Solche Meinungen ließen sich schnell als realitätsfremd abtun, wenn die beiden Stichwortgeber ohne Einfluss wären. Doch Krause ist Direktor des Instituts für Sicherheitspolitik an der Universität Kiel und arbeitete zuvor als stellvertretender Forschungsdirektor der Deutschen Gesellschaft für Auswärtige Politik (DGAP). Bei dieser „Denkfabrik“ der deutschen Transatlantiker ist der ehemalige Generalleutnant Brauß nun aktiv. Vor seinem Ruhestand war er von 2013 bis 2018 Beigeordneter Generalsekretär der Nato für Verteidigungspolitik und Streitkräfteplanung und damit verantwortlich für die Nato-Strategie. Beide hatten im Mai in Heft 2/2019 der außenpolitischen Zeitschrift „Sirius“ einen Beitrag veröffentlicht, in dem sie fragten: „Was will Russland mit den vielen Mittelstreckenwaffen?“
Ende des INF-Vertrages
Ausgangspunkt der Behauptungen ist das offizielle Ende des INF-Vertrages zu den nuklearen Mittelstreckenraketen zwischen den USA und Russland am 2. August dieses Jahres. Die USA hatten den Vertrag von 1988 gekündigt und das mit russischen Verstößen begründet. In dem Abkommen ist vereinbart, eventuelle Verstöße durch Vor-Ort-Kontrollen zu überprüfen. Eine entsprechende Einladung Moskaus hatte Washington aber gar nicht angenommen.

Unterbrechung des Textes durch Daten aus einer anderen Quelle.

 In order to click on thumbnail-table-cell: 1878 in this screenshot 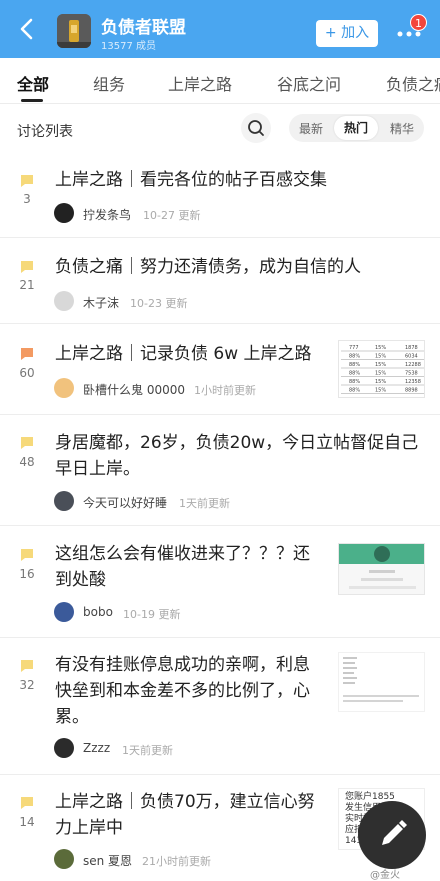, I will do `click(412, 348)`.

Krause und Brauß haben wie die Nato, einschließlich der Bundesregierung, die US-Vorwürfe übernommen. Sie behaupten nun in ihrem Text, die russische Rüstung basiere auf dem Konzept, „Kriege an der europäischen Peripherie führen und erfolgreich zu Ende bringen zu können (einschließlich mit durch Nuklearwaffen untermauerter Eskalationsdominanz)“.

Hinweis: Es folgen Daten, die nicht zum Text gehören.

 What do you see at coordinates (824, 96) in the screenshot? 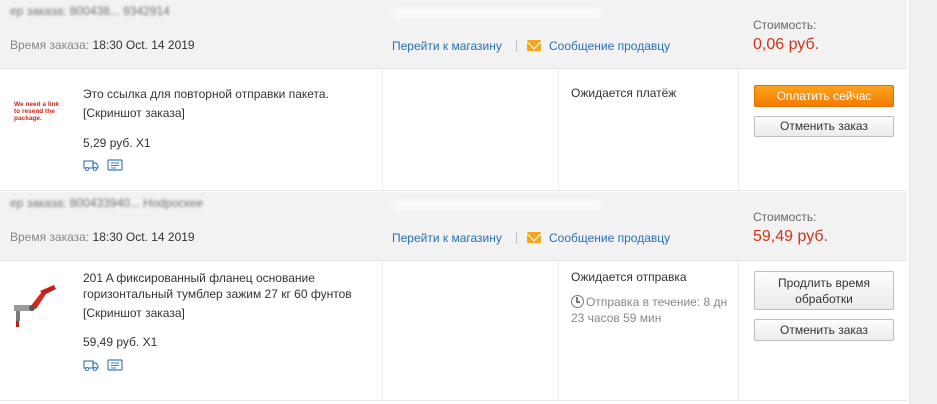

Die Nato plane angeblich nicht, „einen Krieg gegen Russland aus dessen Peripherie heraus zu führen. Deshalb werten die Autoren die russischen Maßnahmen als Versuch, „für von Moskau initiierte regional begrenzte Kriege im baltischen Raum oder in der Schwarzmeerregion die Bedingungen dafür zu schaffen, dass die NATO nicht eingreift und so die Abschreckung der NATO unterlaufen werden kann.“
Berlin im Ziel von Russlands Raketen?
Der „WamS“-Beitrag ist mit einer Karte garniert, die die Reichweiten russischer Raketen wie die des in Kaliningrad stationierten Typs „Iskander“ zeigen soll. Diese würden „direkt Städte wie Berlin und Warschau“ bedrohen, so „WamS“-Redakteur Thorsten Jungholt. In der Karte sind die Standorte westlicher Atomwaffen und der angeblichen US-Raketenabwehr dagegen ohne die entsprechenden Reichweiten eingezeichnet.

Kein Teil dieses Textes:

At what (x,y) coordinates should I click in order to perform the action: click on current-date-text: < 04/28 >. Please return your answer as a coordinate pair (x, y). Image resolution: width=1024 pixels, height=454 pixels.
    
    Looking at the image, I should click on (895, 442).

Das „Springer“-Blatt gibt wieder, was Krause und Brauß von der Bundesregierung fordern: Nämlich die Nato-Ziele von mehr Geld für Rüstung zu erfüllen. Die meisten Nato-Staaten würden angesichts des INF-Vertragsendes eine Debatte um neue landgestützte Atomraketen „scheuen“, bedauert Jungholt. Er zitiert Brauß und Krause, die es „befremdlich“ finden, dass die Bundesregierung „trotz der durch das Auslaufen des INF-Vertrags markierten rüstungspolitischen Zeitenwende die notwendigen Mittel nicht bereitstelle“.
Politikwissenschaftler und Ex-General wie auch den „WamS“-Redakteur scheinen bei ihrem Appell zu mehr westlicher Aufrüstung nicht zu stören, was die Bundesregierung im Oktober 2018 erklärte: Ihr lägen „keine Erkenntnisse“ über eine tatsächlich bevorstehende militärische Invasion oder auch nur derartige Pläne und Absichten seitens der Russischen Föderation gegen Nato-Mitglieder vor. Das war in der Antwort der Bundesregierung auf eine Kleine Anfrage der Linksfraktion im Bundestag enthalten.